YOUR GOAL: Copy the part that opens with the line containing "pixels, height=638 pixels." and closes with the line containing "legend-pct-natural-gas: 22,0% is", changing "Image resolution" to "Screenshot size" and leaving everything else as it is. Leave the pictures out of your answer.

MATERIAL SUPPLIED:

--- START ---

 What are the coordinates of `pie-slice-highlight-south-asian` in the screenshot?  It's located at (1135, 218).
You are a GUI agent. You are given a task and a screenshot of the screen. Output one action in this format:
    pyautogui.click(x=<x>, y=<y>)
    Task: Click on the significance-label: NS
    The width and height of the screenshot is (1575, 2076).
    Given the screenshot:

--- END ---
--- START ---

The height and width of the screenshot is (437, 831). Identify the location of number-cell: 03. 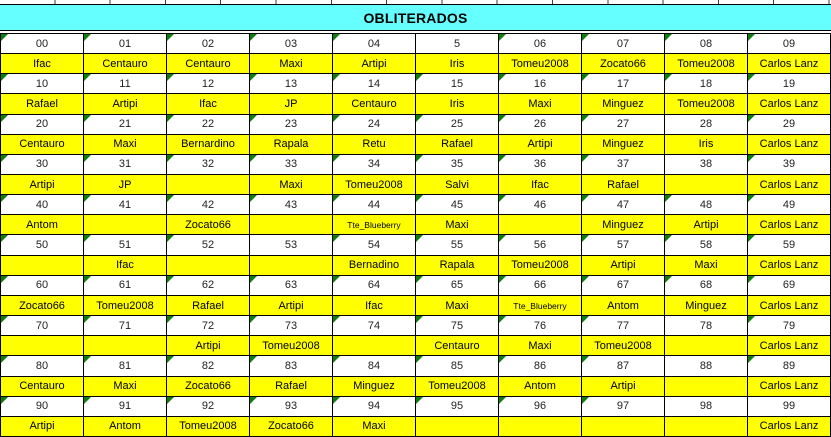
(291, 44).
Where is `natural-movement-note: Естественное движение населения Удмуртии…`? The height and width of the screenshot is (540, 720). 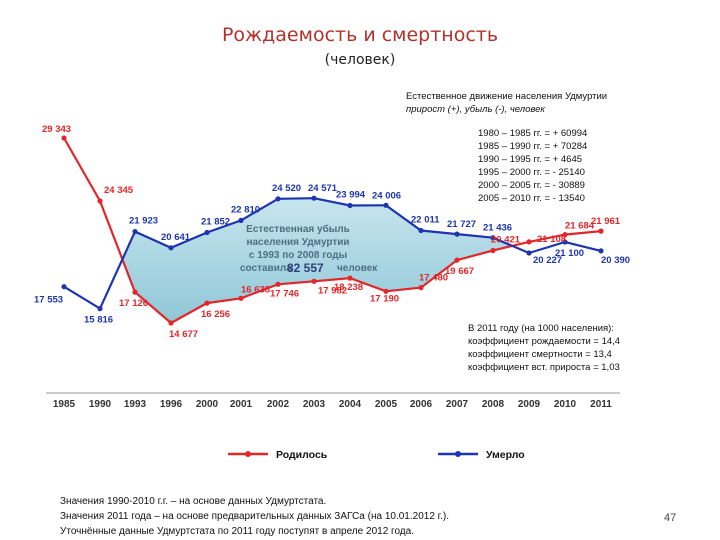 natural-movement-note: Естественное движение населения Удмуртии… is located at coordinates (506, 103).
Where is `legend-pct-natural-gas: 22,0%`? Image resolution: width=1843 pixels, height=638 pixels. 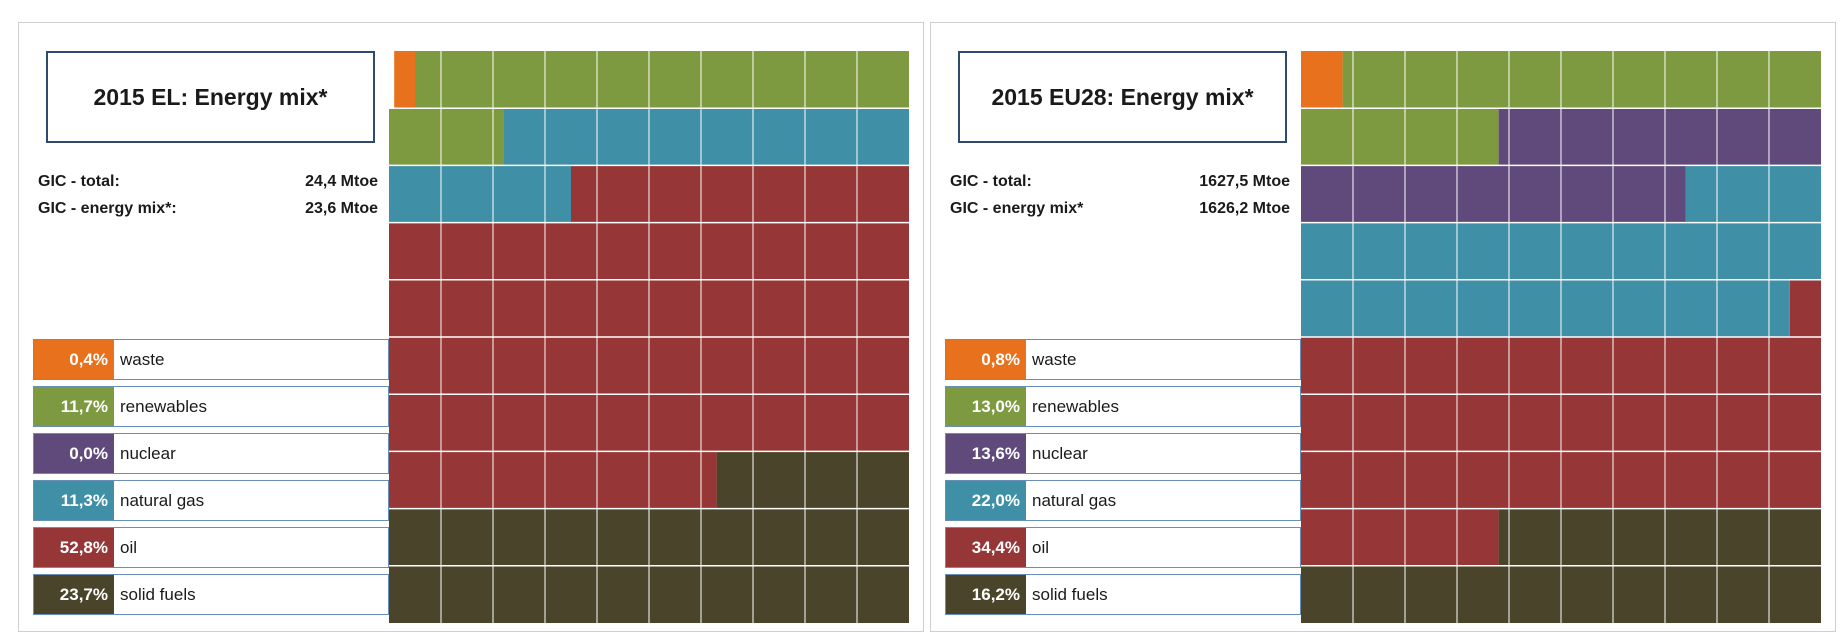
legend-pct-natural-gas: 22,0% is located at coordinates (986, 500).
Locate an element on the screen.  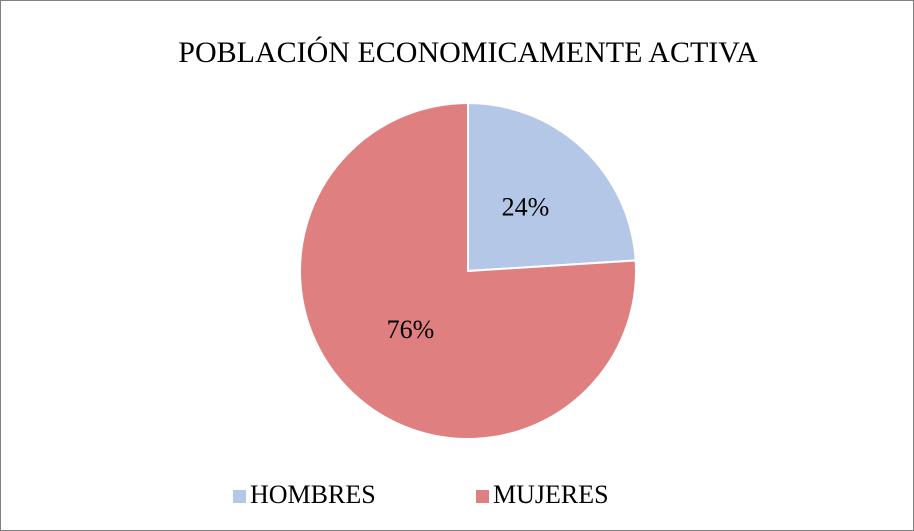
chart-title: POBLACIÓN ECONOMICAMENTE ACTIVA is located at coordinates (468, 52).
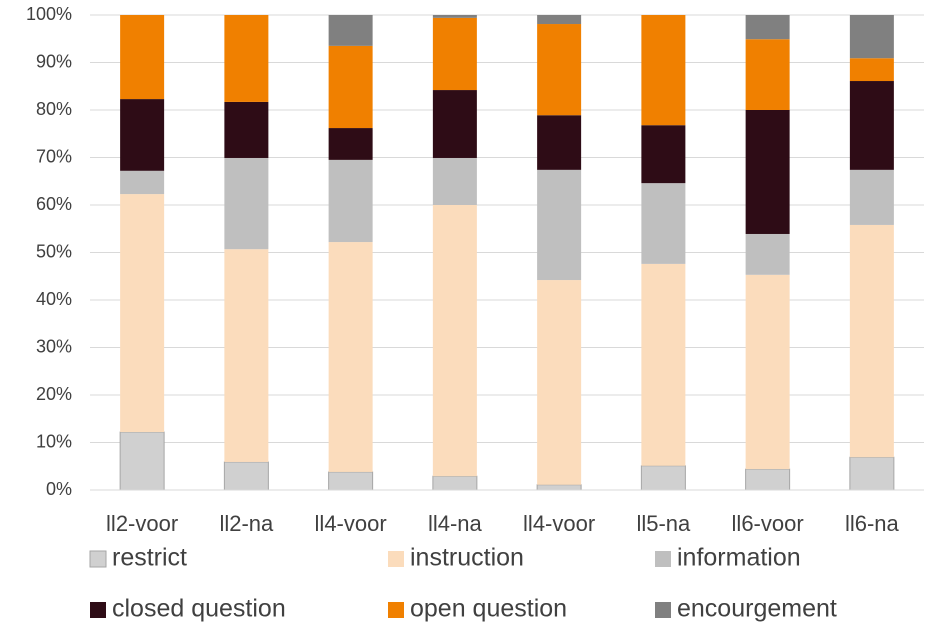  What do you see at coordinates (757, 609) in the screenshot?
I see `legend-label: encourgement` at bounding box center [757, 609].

--- END ---
--- START ---

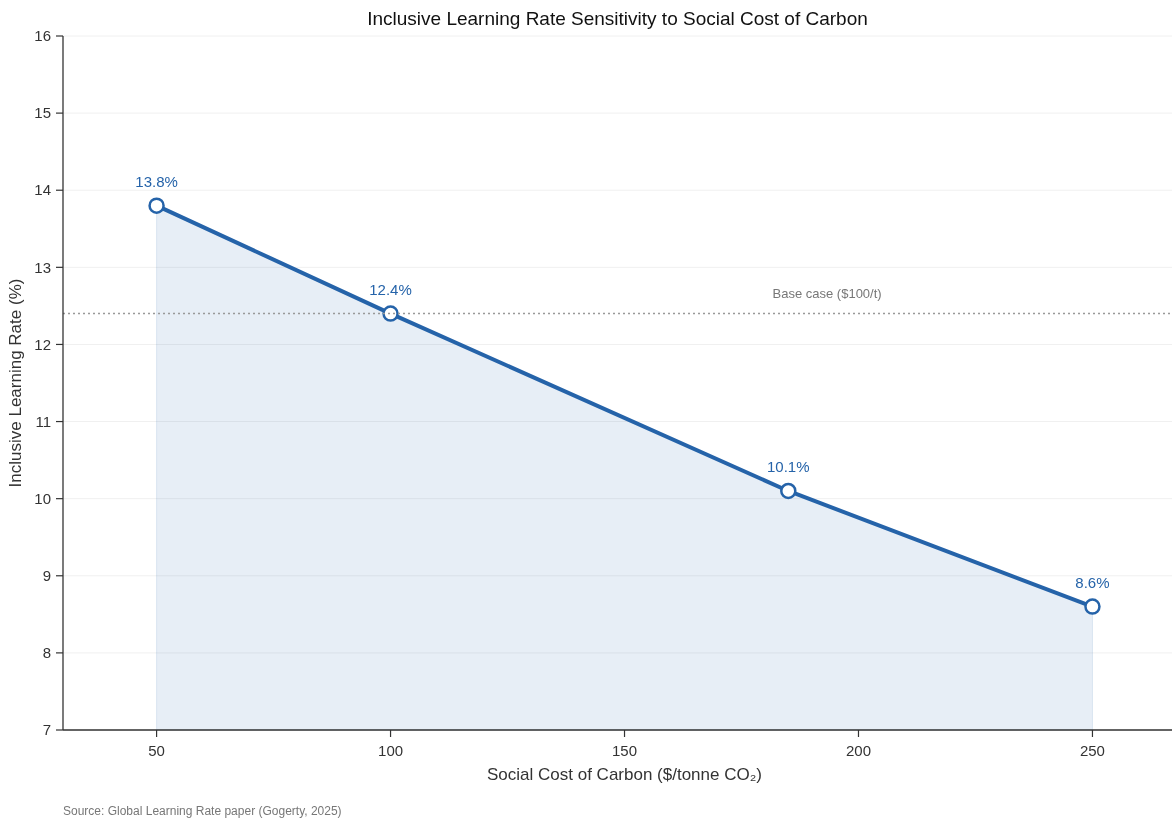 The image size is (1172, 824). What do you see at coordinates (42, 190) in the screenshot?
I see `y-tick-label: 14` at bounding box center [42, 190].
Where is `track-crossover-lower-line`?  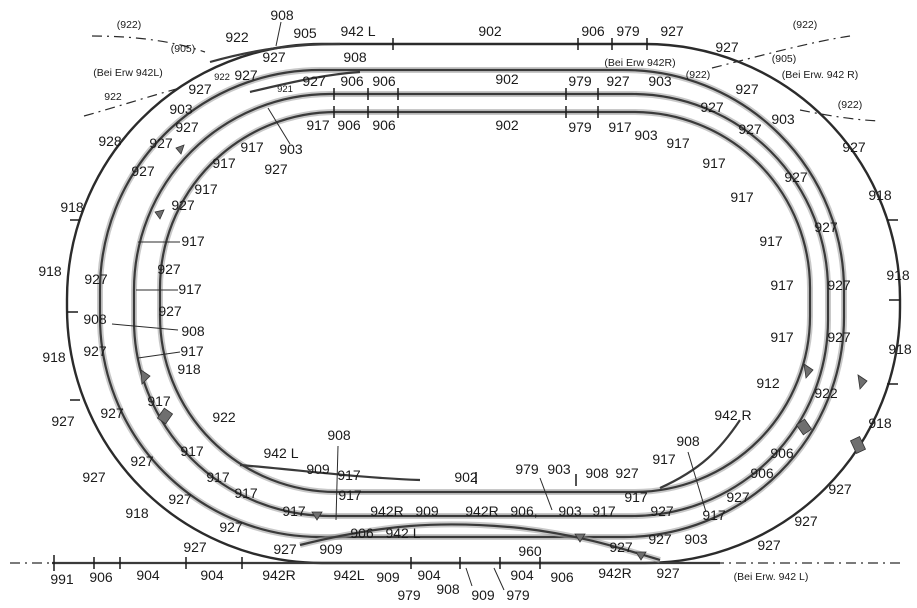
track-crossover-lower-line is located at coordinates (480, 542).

--- END ---

SOLUTION:
Where is `legend-pct-natural-gas: 22,0%`? Screenshot size: width=1843 pixels, height=638 pixels. 
legend-pct-natural-gas: 22,0% is located at coordinates (986, 500).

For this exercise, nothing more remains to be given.